→ EXERCISE DETAILS:
Please repeat, exactly and without pictures, the lines of the entries below that run from the one containing "Task: Expand the Columns dropdown" through the one containing "Task: Increase number of packages with plus".

→ EXERCISE INPUTS:
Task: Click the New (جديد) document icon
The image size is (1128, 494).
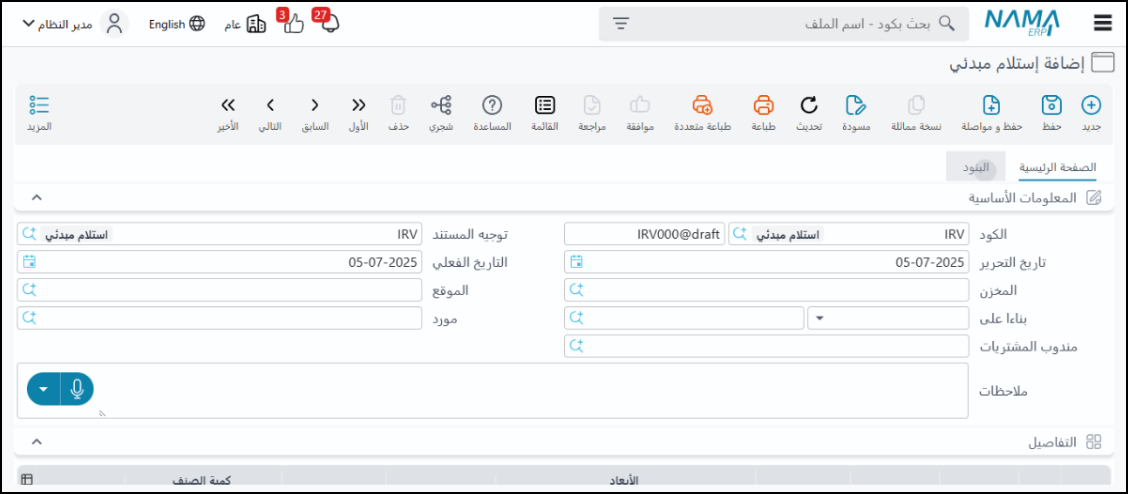Action: pos(1091,105)
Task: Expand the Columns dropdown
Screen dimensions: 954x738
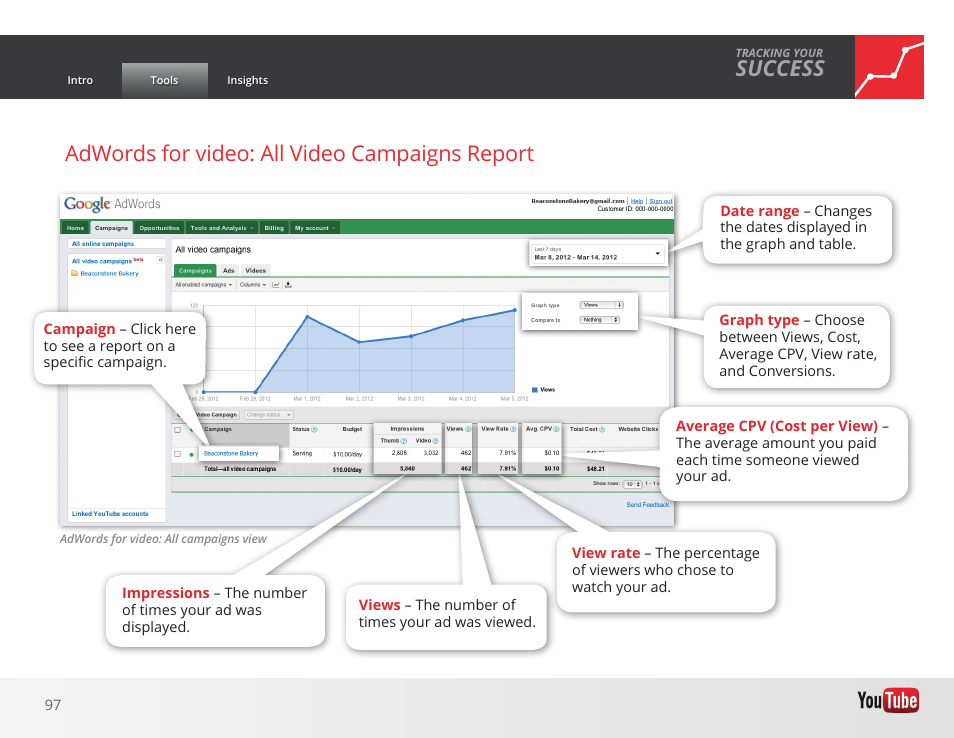Action: 251,284
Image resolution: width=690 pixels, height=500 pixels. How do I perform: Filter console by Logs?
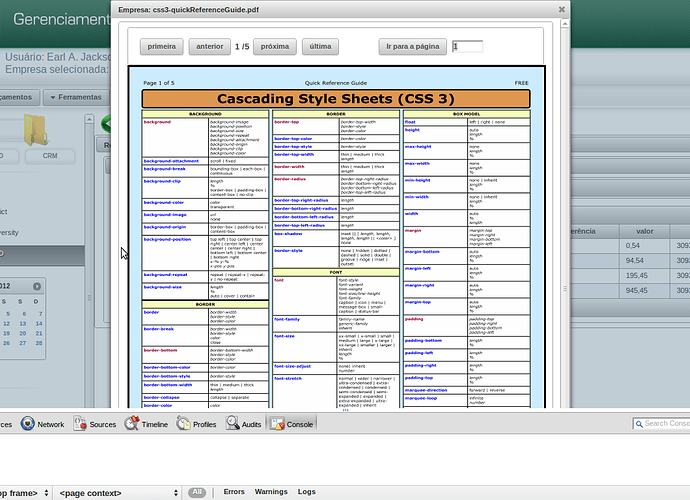pyautogui.click(x=306, y=492)
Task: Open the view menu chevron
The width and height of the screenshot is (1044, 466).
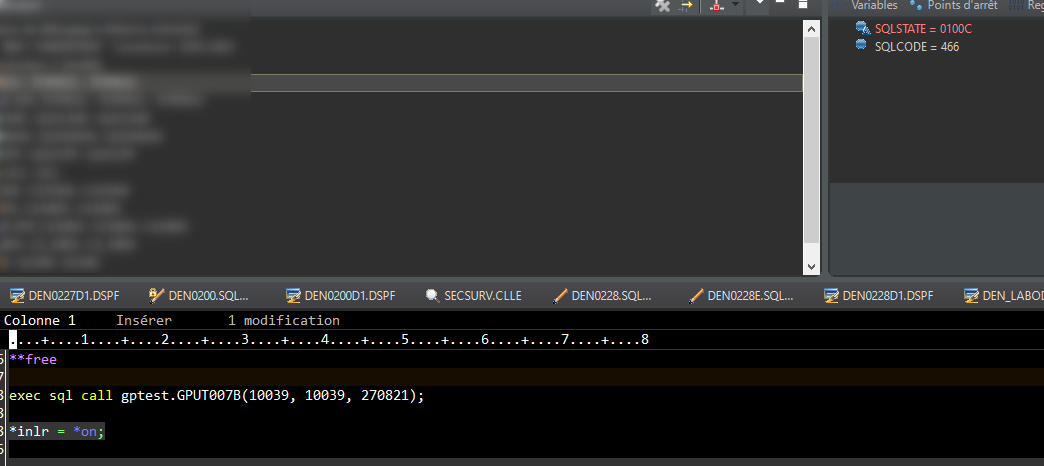Action: tap(760, 4)
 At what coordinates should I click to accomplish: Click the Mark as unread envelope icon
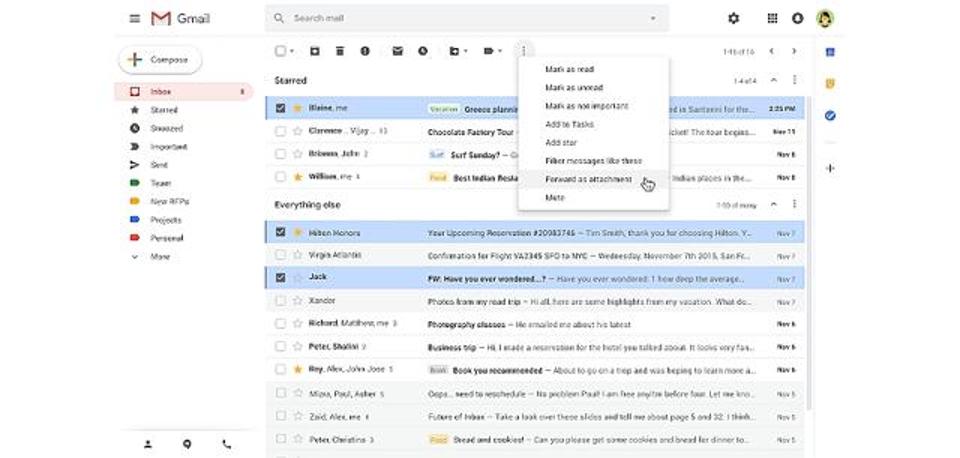(x=397, y=51)
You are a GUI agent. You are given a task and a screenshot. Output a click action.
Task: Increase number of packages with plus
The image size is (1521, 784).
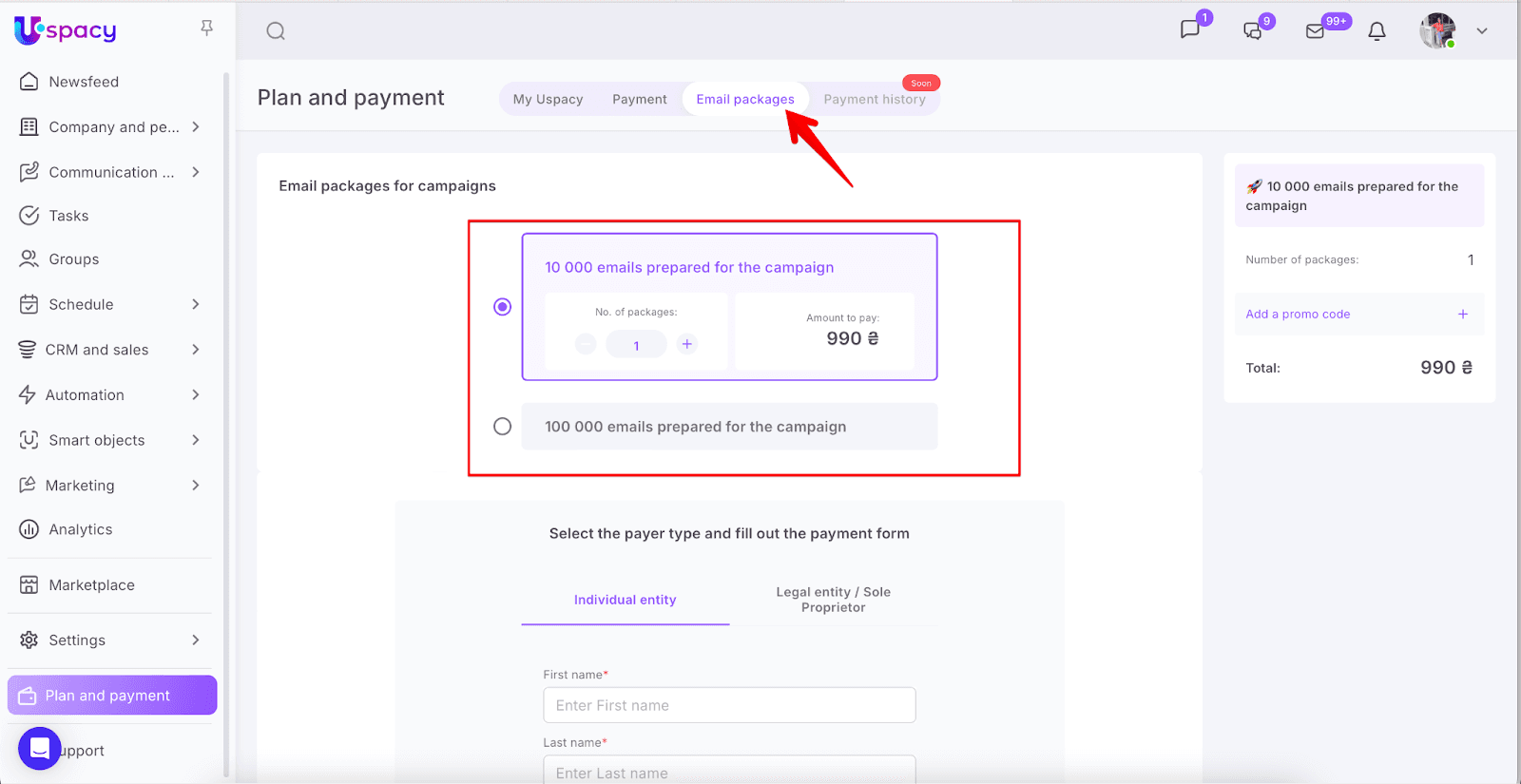point(687,344)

→ RESULT OF THIS TASK:
Task: Expand the Columns dropdown
Screen dimensions: 954x738
Action: 251,284
Image resolution: width=690 pixels, height=500 pixels. How do I perform: Filter console by Logs?
pyautogui.click(x=306, y=492)
Task: Open the view menu chevron
The width and height of the screenshot is (1044, 466).
Action: tap(760, 4)
 At what coordinates should I click to accomplish: Click the Mark as unread envelope icon
(x=397, y=51)
You are a GUI agent. You are given a task and a screenshot. Output a click action.
Task: Increase number of packages with plus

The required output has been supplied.